Según Teresa San Román, en realidad lo que ocurrió fue que los consejeros del Rey descubrieron que los gitanos arrestados (los sedentarizados) eran los más valiosos para las economías locales, mientras que los más peligrosos, a sus ojos, continuaban sueltos. En octubre el gobierno presenta una nueva orden con más especificaciones, tratando de hacer entender que estaba deteniéndose a los gitanos equivocados. Eso explicaría que todavía en 1751 y 1755 hubiera partidas de detenidos enviados a las cárceles, y al mismo tiempo se liberaban otros. En general, la confusión posterior fue total, pues se detiene a los gitanos en un sitio, y se les suelta en otros (por petición de los vecinos y procedimientos secretos). Esta situación habría provocado, según la autora, la ruptura traumática de los vínculos entre "castellanos" y gitanos, especialmente desde la perspectiva de estos últimos, que vieron traicionados sus esfuerzos de integración.6
El personal militar encargado de custodiar a los arrestados apremió tales procedimientos, pues en realidad los gitanos detenidos creaban quebraderos de cabeza a sus carceleros y apenas servían para los trabajos de los arsenales. Esto permitió la paulatina liberación de muchos presos, si bien en un ambiente de caos (donde la similitud de apellidos y nombres dio lugar a diversas confusiones). A eso se sumó el hecho de que los liberados debían recuperar sus bienes ahora subastados, lo que convirtió el proceso en un problema jurídico para muchas localidades. Por otro lado, la liberación de parte del contingente dividió a los gitanos en dos grupos: los «buenos» y los «malos». Se desconoce la proporción existente entre uno y otro tipo.

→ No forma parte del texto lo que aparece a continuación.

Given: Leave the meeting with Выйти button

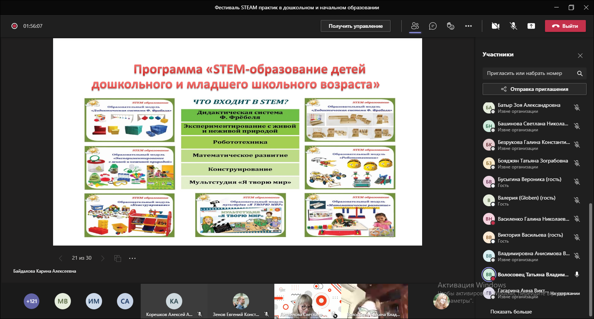Looking at the screenshot, I should pyautogui.click(x=565, y=26).
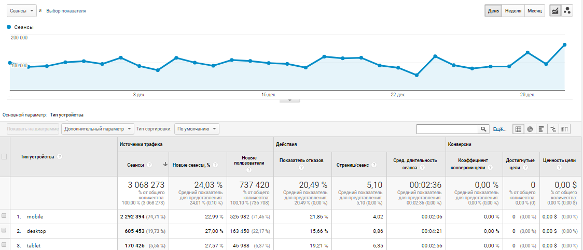
Task: Tick the tablet row checkbox
Action: coord(4,245)
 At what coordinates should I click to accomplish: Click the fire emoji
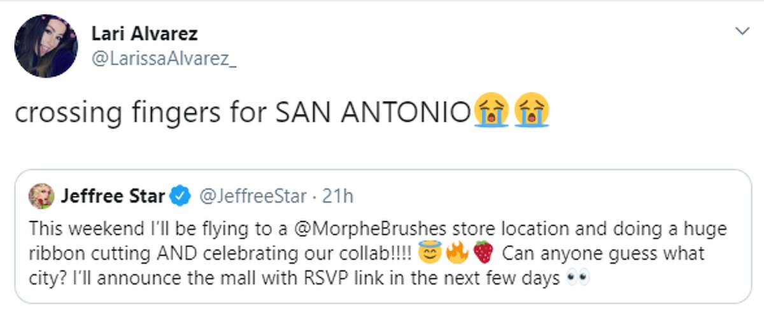456,254
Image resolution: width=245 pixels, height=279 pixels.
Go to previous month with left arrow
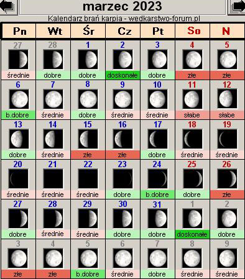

Aquellos que quedaban presos se resignaron o se resistieron, y hubo intentos de evasión. A los cuatro años de internamiento, muchos gitanos volvieron a reclamar libertad, amparándose en que esa era la pena para los vagabundos, normalmente sin obtener por ello la libertad. Se sabe7 que en 1754, cinco años después de la redada, había 470 mujeres sólo en Valencia y 281 hombres en Cartagena. Entre tanto, las liberaciones se acompañaban de nuevas detenciones.
Básicamente, el asunto se fue dilatando en Madrid, pese a las protestas de los militares que se quejaban del coste económico que suponía tener a su cargo a los prisioneros, o de los vecinos y corregidores. Desde la Corte se dieron instrucciones taxativas para que no se admitieran más recursos ni liberaciones. Pese a todo, algunos arsenales, por su cuenta, e irregularmente, pusieron en libertad a varios contingentes en 1762 y 1763. Estos sucesos, y el revuelo que causaría entre los mandos del ejército, provocaron el indulto final.
El indulto
En 1763 se notificó a los gitanos, por orden del Rey (en este caso, Carlos III), que iban a ser puestos en libertad. Pero la compleja administración absolutista debía primero resolver el problema de su reubicación. Además, los consejeros del Rey decidieron que, junto al indulto, debería reformarse de nuevo toda la legislación sobre los gitanos. Esto supuso un atasco burocrático de dos años más, para desesperación de los gitanos presos (que no cesaron de reclamar la libertad8 ) e inquietud de los militares, hasta tal punto que el Rey ordenó acelerar los trámites y dio órdenes de finalizar el asunto. El 6 de julio de 1765, dieciséis años después de la redada, la secretaría de Marina emite orden de liberar a todos los presos, orden que hacia mediados de mes ya se habría cumplido en todo el reino. Se sabe, sin embargo, que todavía en 1783, treinta y cuatro años después de la redada, estaban siendo liberados algunos gitanos de Cádiz y Ferrol.6
Cuando en 1772 se sometió a deliberación una nueva legislación sobre gitanos, en el preámbulo se menciona la redada de 1749. Carlos III solicitará que sea retirada esa mención, pues «hace poco honor a la memoria de mi hermano»9 (refiriéndose a Fernando VI).